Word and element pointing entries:
* start *

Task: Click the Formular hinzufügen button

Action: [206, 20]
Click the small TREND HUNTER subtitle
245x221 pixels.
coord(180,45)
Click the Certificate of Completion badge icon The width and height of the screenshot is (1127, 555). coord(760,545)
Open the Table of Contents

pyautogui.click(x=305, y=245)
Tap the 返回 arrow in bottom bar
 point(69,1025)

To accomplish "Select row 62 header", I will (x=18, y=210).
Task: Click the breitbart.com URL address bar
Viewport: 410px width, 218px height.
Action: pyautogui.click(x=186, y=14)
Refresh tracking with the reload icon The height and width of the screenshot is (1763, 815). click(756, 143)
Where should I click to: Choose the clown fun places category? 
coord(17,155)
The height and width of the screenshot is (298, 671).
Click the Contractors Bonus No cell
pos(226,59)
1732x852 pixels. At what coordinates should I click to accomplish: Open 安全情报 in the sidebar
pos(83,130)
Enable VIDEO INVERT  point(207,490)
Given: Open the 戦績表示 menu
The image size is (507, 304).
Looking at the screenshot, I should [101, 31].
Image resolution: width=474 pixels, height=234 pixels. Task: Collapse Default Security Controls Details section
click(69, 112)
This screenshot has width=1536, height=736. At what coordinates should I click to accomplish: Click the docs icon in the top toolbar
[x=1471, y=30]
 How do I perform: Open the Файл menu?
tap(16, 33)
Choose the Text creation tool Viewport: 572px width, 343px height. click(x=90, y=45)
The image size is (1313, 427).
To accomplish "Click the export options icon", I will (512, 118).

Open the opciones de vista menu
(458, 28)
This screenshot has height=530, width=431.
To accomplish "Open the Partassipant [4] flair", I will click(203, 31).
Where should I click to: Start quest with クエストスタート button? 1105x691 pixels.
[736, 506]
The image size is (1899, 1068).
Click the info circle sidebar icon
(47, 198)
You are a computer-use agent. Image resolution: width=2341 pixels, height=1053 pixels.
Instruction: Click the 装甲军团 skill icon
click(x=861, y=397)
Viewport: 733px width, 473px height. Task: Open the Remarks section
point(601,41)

* end *

**TASK GOAL:** Return every line of the entries above unchanged, from the first to the last.

**THE RESULT:**
Task: Click the Formular hinzufügen button

Action: [206, 20]
Click the small TREND HUNTER subtitle
245x221 pixels.
coord(180,45)
Click the Certificate of Completion badge icon The width and height of the screenshot is (1127, 555). coord(760,545)
Open the Table of Contents

pyautogui.click(x=305, y=245)
Tap the 返回 arrow in bottom bar
 point(69,1025)

To accomplish "Select row 62 header", I will (x=18, y=210).
Task: Click the breitbart.com URL address bar
Viewport: 410px width, 218px height.
Action: pyautogui.click(x=186, y=14)
Refresh tracking with the reload icon The height and width of the screenshot is (1763, 815). click(756, 143)
Where should I click to: Choose the clown fun places category? 
coord(17,155)
The height and width of the screenshot is (298, 671).
Click the Contractors Bonus No cell
pos(226,59)
1732x852 pixels. At what coordinates should I click to accomplish: Open 安全情报 in the sidebar
pos(83,130)
Enable VIDEO INVERT  point(207,490)
Given: Open the 戦績表示 menu
The image size is (507, 304).
Looking at the screenshot, I should [101, 31].
Image resolution: width=474 pixels, height=234 pixels. Task: Collapse Default Security Controls Details section
click(69, 112)
This screenshot has width=1536, height=736. At what coordinates should I click to accomplish: Click the docs icon in the top toolbar
[x=1471, y=30]
 How do I perform: Open the Файл menu?
tap(16, 33)
Choose the Text creation tool Viewport: 572px width, 343px height. click(x=90, y=45)
The image size is (1313, 427).
To accomplish "Click the export options icon", I will (512, 118).

Open the opciones de vista menu
(458, 28)
This screenshot has height=530, width=431.
To accomplish "Open the Partassipant [4] flair", I will click(203, 31).
Where should I click to: Start quest with クエストスタート button? 1105x691 pixels.
[736, 506]
The image size is (1899, 1068).
Click the info circle sidebar icon
(47, 198)
You are a computer-use agent. Image resolution: width=2341 pixels, height=1053 pixels.
Instruction: Click the 装甲军团 skill icon
click(x=861, y=397)
Viewport: 733px width, 473px height. Task: Open the Remarks section
point(601,41)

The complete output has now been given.